◆ Directions
A) In the "Entry Four" text, why does the writer decide against being wild? Answer in one to three sentences.
B) Carry on the "Entry Four" dating text, picking up right after its final sentence.

** Start of Extract provided **

ENTRY FOUR
I struggled around men I found attractive, but usually, the interest was not mutual, whether they were attracted to women exclusively, or I was not the type of man that they were looking for. Seeing my two friends easily attract men bothered my ego. Moreover, seeing people who did very little and still received interest from someone they found appealing filled me with envy. I was always assured that I was handsome and that I would be the first out of my trio to get married, but I was the only one out of the three that couldn't seem to attract a suitor.
There were times when I would act like my friends, just to see if I would have a better success rate in social settings, but this did not help me. I've seen plenty of men who were same-sex attracted do this, and even become the ringleader of the way the friend circle acted in public. I couldn't tune out my rules regarding how much I was willing to do, without intersecting between what would get me closer to my goal and creating a new goal, such as just being wild.
To me, being wild created a record of the person who was doing it, and it made them less trustworthy as a partner. I wasn't the only one who thought this, as this is part of the reason why people have a hard time with the thought of marriage, aside from other things. I figured, if I want a less wild partner, I'd have to also be a less wild person. Being around so many wild peers though, it was easier to ponder if I would die single, if I would have to live the rest of my life feeling out of control and lost. I felt like I was stuck in the middle of the ocean, in the middle of the night.
Hoping someone would save me but feeling as if I had already drowned and drifted into the abyss. With that in mind, I figured, I might as well see what the rave was about; why everyone seemed to put so much effort in having sex. I suffered through several attempts to experience the enjoyment my friends seemed to have from the experiences, but the enjoyment was not mutual. I left those experiences feeling emptier than before. I would have to stop being myself to enjoy those hollow participations, and I couldn't allow that, despite how tempting.
After that, I went for a small period looking for a new guy to learn about and soon met one I found very interesting. Although not as interesting as the boy I met in college, this new boy, nonetheless, was unique. He had optimism and determination about himself, someone who enjoyed expressing his thoughts and feelings in creative ways. He seemed to be hopeful and full of charisma, and it gave me hope. We built a flirtatious relationship for a few months until we decided to treat each other as exclusive till we went on our first date.

** End of Extract provided **
** Start of Stored data **

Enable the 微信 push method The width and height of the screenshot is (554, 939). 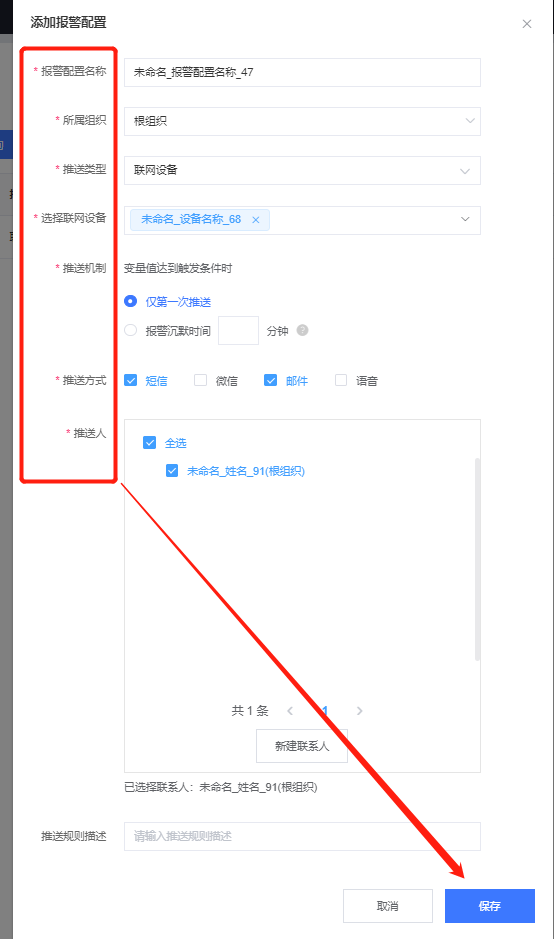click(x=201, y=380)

** End of Stored data **
** Start of Stored data **

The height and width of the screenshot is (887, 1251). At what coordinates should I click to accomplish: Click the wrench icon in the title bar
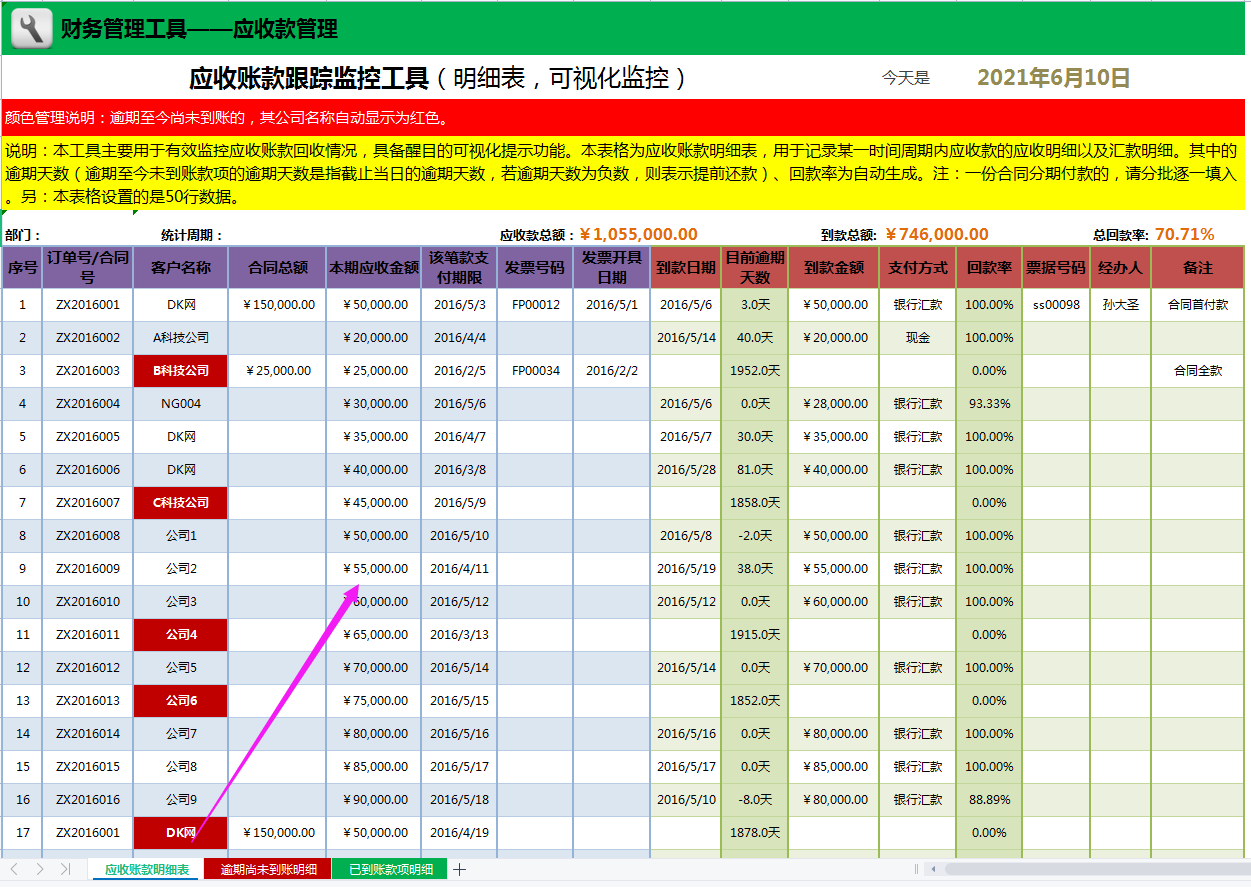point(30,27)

** End of Stored data **

◆ Written answers
A) The writer believes that being wild leaves a record of the person and makes them less trustworthy as a partner. Since he wants a less wild partner, he concludes that he must also be a less wild person himself.

B)
Given that he lived in a different city, and at the time, I didn't like traveling on my own for long periods of time, I decided to wait to meet him, until he came down here. It seemed as if we wanted the same things, but once again, I believe that I wanted a serious relationship and he wanted to explore his sexuality more. My determination to see if we were compatible enough to accept each other as romantic partners was overwhelming. He understood the responsibility it could require, and so the connection we had started to crumble.
I tried to salvage the relationship the best I could, but he already trusted his doubt more than me. This failure was the hardest one to get over because I was punished for wanting it to be taken seriously. It told me that I was not worth taking seriously; that I was only worth getting to know from a shallow and invulnerable perspective. Leaving this relationship, I didn't stop looking for a relationship that would work, but I did lose a desire to take care of myself. I began to over-fixate on my weight, my style, my desires, my personality, and my existence. I felt all of it needed to change for someone to see me and want me.
I was experimenting with occult practices, playing with manifestations, astral projection, potions, and spell casting, and even got to a point where I thought I could talk to a spiritual guide that would teach me how to get what I wanted. Although I still believed that Jesus was my savior and that he loves me, I began to question what exactly that meant. My friend and I eventually moved to another living agreement, and things seemed to go in our favor. I had a job that seemed promising, she had a job that seemed promising, and there seemed to be hope for a future.
I still lacked success in the relationship area, I began to get increasingly sexually frustrated, and I continued to fluctuate in my emotions and beliefs. Eventually, I reached a point in which I suffered from psychosis. I find it difficult to explain exactly what happened, as some of it is obscure, but basically, I reached a point in my heart in which I was done attempting to achieve my goal. I felt like what was keeping me from getting what I wanted was trying to hold on to the belief that Jesus might bless me with a physical man. I didn't want to let go of my relationship with Jesus, because God showed me, he loved me through Jesus, making God my first love.
Although I felt this way, I knew I had to decide if I would give up my goal to find a man or give up my first love to find a man. I prayed to Jesus one night begging with great anguish. I wanted Him to show me the true path I was meant to take. I felt like the path I was on was leading me nowhere but into more pain. I couldn't understand why I had such poor success in gaining what I wanted. I felt like I held no value and no purpose. I felt so alone and so misunderstood. Somehow, despite that, I trusted that Jesus would show me the path I was supposed to take, by either giving me a physical man or giving me a sign that told me no.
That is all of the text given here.